During committee reports, board and Business Secretary Lynn Shugars shared reflections from this year’s budget.
“Our total tax levy in 2023-’24 increased by just over $15 million, but the bulk of that was attributable to the debt service fund,” she explained. “As we are developing our general fund budget, the debt service piece of it was already approved through the referendum process, so it’s not part of the approval process. However, we do factor it in when we’re looking at tax impact.
“In the 2023-24 school year,” Shugars added, “you can see that the tax impact of the general fund on the average assessed township home – which is about $225,000 – was $104, and the tax impact of the debt service was $328.68.”
Shugars noted that the tax levy cap would be 2%, or $3.7 million, with the option to use banked cap to help fund other projects. Banked cap, she reminded meeting participants, was “not a pot of money but a taxing authority” that allows the board to use cap from previous years when they did not use the full 2%. The banked cap from 2021-’22 would expire at the end of the 2024-’25 cycle.
Elmore Stratton discussed human resources and emphasized the need for further conversations about school district starting salaries. Many surrounding districts – including Pennsauken, Moorestown, Haddonfield, Haddon Heights, Voorhees and Evesham Township – have higher starting salaries than Cherry Hill.
“Our committee really strongly suggests to the board to go to the 2% (tax levy) so that we can make sure we get some new things in place,” Elmore Stratton noted. ” … Our committee’s biggest suggestion here is prior to anything being added, made or chopped or whatever, that you all have a conversation with (acting superintendent) Dr.
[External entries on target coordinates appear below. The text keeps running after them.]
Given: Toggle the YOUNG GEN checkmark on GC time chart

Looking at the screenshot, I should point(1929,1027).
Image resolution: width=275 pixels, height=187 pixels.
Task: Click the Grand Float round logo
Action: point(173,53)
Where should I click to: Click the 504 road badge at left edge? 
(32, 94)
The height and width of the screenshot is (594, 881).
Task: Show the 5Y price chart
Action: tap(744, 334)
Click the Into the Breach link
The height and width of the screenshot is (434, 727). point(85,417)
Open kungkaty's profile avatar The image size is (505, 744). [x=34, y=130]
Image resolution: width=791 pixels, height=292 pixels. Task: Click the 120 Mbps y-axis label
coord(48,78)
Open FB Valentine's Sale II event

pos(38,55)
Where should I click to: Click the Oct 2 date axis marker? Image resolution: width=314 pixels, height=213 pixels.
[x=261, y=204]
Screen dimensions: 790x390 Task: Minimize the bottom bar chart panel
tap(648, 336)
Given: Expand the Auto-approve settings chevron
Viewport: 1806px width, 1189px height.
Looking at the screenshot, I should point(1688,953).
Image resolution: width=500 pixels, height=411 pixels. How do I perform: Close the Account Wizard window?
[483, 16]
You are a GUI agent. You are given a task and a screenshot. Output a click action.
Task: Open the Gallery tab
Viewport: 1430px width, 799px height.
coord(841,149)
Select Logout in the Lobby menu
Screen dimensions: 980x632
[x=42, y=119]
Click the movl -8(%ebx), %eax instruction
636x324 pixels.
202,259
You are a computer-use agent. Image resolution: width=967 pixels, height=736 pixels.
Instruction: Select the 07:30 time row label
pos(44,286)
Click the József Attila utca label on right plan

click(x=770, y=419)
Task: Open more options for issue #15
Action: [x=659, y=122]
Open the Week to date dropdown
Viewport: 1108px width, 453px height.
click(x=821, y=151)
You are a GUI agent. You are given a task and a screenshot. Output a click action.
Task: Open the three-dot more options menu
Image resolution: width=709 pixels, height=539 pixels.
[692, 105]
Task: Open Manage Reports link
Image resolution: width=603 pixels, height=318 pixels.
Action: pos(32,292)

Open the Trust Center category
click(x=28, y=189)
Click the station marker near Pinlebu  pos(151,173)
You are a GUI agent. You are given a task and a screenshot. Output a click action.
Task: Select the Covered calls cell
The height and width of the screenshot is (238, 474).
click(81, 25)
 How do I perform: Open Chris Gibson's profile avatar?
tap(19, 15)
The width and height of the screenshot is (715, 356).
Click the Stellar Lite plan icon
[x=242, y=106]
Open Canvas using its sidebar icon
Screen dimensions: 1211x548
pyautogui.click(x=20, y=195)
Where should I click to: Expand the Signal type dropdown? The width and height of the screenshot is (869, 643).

Kwame (Morton), a board representative and someone who represents unions in terms of where we need to go with those salary guides.”
Fleisher – who will resign effective Dec. 31 because her husband has been elected township mayor – and Board Solicitor Paul Green also addressed misinformation and concerns raised during public comment on district policy 2270 regarding religion in schools, approved on second reading at the meeting. Fleisher explained that the policy is longstanding and is a federally protected measure that allows students their constitutional right to prayer in school.
Green emphasized that this was not a policy that the district came up with on its own, but one coming from Strauss Esme, a company that the works with the district and routinely recommends policies for them and many other school districts.
“We, as a government entity, cannot establish religion in the states, so we cannot force religious instruction,” said Green. “We do not bring prayer into the schools except, for the other prong, freedom of expression, freedom of religion, we are obligated to accommodate the religious needs of peoples. And that’s what this policy has provided for and that’s all really all it still provides for.”
The next board of education will hold its reorganization meeting on Tuesday, Jan. 2.